Task instructions: Write out the rows from the line with "at (571, 415)." to the line with "center [540, 1592]." exactly, with nothing changed.

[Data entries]
::::

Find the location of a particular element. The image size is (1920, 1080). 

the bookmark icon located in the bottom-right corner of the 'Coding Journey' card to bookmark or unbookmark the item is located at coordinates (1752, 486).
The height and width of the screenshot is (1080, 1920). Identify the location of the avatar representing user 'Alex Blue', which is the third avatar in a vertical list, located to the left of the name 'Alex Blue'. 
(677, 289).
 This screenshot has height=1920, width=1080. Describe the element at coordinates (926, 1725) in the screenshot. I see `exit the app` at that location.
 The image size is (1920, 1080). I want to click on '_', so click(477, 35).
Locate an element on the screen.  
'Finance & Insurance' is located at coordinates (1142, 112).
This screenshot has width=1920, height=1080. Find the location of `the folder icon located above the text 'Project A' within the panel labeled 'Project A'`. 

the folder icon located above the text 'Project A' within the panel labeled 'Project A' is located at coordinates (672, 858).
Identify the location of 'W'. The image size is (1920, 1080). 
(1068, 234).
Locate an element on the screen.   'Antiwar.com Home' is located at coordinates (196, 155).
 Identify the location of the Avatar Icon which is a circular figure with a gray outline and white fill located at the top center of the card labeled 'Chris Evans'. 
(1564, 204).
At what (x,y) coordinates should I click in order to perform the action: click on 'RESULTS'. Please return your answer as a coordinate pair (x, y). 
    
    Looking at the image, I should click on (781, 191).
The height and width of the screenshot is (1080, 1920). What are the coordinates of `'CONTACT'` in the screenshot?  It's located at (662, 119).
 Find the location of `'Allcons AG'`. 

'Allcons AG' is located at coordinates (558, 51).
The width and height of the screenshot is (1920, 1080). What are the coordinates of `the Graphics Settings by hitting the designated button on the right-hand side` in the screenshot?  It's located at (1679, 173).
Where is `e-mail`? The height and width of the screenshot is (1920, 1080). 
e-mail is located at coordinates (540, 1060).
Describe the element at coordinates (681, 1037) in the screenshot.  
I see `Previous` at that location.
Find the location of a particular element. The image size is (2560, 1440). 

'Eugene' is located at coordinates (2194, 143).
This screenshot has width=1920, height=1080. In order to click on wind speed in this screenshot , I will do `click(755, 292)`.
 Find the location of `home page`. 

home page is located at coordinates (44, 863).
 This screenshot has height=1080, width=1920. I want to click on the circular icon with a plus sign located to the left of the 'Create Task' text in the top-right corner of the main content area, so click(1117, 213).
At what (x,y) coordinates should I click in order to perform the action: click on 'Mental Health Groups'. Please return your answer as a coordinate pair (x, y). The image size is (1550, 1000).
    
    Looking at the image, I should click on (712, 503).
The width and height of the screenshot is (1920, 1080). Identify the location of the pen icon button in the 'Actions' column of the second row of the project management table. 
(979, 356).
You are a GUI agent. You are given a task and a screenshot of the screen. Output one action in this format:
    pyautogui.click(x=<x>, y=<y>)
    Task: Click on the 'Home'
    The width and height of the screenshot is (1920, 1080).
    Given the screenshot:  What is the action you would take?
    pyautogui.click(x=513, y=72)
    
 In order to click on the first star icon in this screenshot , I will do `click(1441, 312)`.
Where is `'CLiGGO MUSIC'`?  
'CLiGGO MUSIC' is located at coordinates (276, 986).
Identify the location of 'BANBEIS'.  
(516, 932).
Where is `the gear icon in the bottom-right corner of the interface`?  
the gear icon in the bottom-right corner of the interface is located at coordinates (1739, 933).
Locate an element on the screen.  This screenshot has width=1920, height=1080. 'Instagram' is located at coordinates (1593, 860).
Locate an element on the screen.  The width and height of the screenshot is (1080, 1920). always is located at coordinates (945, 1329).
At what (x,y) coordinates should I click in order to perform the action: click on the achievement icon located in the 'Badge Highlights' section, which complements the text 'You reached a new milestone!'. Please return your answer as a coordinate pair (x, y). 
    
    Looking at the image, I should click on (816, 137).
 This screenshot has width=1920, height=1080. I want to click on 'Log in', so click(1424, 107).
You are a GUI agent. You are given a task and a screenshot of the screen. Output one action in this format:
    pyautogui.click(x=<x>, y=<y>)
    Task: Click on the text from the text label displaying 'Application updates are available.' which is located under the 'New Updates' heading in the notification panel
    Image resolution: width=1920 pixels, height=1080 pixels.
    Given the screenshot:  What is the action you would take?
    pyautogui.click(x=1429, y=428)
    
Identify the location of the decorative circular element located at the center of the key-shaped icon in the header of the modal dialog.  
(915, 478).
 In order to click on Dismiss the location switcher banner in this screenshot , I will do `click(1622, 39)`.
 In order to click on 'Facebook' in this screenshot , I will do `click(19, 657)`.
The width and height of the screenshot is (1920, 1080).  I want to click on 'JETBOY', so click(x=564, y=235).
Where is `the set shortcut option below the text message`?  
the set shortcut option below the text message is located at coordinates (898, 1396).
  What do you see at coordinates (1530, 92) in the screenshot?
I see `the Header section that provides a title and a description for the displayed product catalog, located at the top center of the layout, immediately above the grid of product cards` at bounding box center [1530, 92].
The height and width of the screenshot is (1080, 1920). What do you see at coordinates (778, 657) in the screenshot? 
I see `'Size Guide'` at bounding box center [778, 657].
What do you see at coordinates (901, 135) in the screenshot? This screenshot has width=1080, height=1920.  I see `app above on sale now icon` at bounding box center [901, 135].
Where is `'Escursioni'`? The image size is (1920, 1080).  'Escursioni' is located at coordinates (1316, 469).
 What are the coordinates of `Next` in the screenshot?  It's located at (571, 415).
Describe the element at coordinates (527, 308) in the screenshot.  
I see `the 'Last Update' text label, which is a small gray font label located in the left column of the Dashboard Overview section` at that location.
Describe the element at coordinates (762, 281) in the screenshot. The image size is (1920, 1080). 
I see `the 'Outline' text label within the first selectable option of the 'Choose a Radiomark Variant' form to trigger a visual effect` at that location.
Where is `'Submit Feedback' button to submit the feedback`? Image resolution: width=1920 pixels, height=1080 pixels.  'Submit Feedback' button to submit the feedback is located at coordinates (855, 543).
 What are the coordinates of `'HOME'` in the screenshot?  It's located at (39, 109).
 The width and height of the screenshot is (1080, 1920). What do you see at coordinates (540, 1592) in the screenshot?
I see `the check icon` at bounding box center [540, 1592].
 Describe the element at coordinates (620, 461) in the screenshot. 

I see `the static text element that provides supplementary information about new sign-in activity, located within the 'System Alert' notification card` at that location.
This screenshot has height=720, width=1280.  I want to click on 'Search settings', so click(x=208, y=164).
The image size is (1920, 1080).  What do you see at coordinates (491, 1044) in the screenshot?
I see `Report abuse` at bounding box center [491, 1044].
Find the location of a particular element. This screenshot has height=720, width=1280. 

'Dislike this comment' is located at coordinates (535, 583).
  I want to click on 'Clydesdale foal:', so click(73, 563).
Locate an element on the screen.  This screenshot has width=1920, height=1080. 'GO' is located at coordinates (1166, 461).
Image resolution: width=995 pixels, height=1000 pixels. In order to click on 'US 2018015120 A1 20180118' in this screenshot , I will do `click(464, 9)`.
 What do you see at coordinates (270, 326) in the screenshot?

::::

Result for this task:
 What are the coordinates of `Next` in the screenshot?  It's located at (571, 415).
Describe the element at coordinates (527, 308) in the screenshot.  
I see `the 'Last Update' text label, which is a small gray font label located in the left column of the Dashboard Overview section` at that location.
Describe the element at coordinates (762, 281) in the screenshot. The image size is (1920, 1080). 
I see `the 'Outline' text label within the first selectable option of the 'Choose a Radiomark Variant' form to trigger a visual effect` at that location.
Where is `'Submit Feedback' button to submit the feedback`? Image resolution: width=1920 pixels, height=1080 pixels.  'Submit Feedback' button to submit the feedback is located at coordinates (855, 543).
 What are the coordinates of `'HOME'` in the screenshot?  It's located at (39, 109).
 The width and height of the screenshot is (1080, 1920). What do you see at coordinates (540, 1592) in the screenshot?
I see `the check icon` at bounding box center [540, 1592].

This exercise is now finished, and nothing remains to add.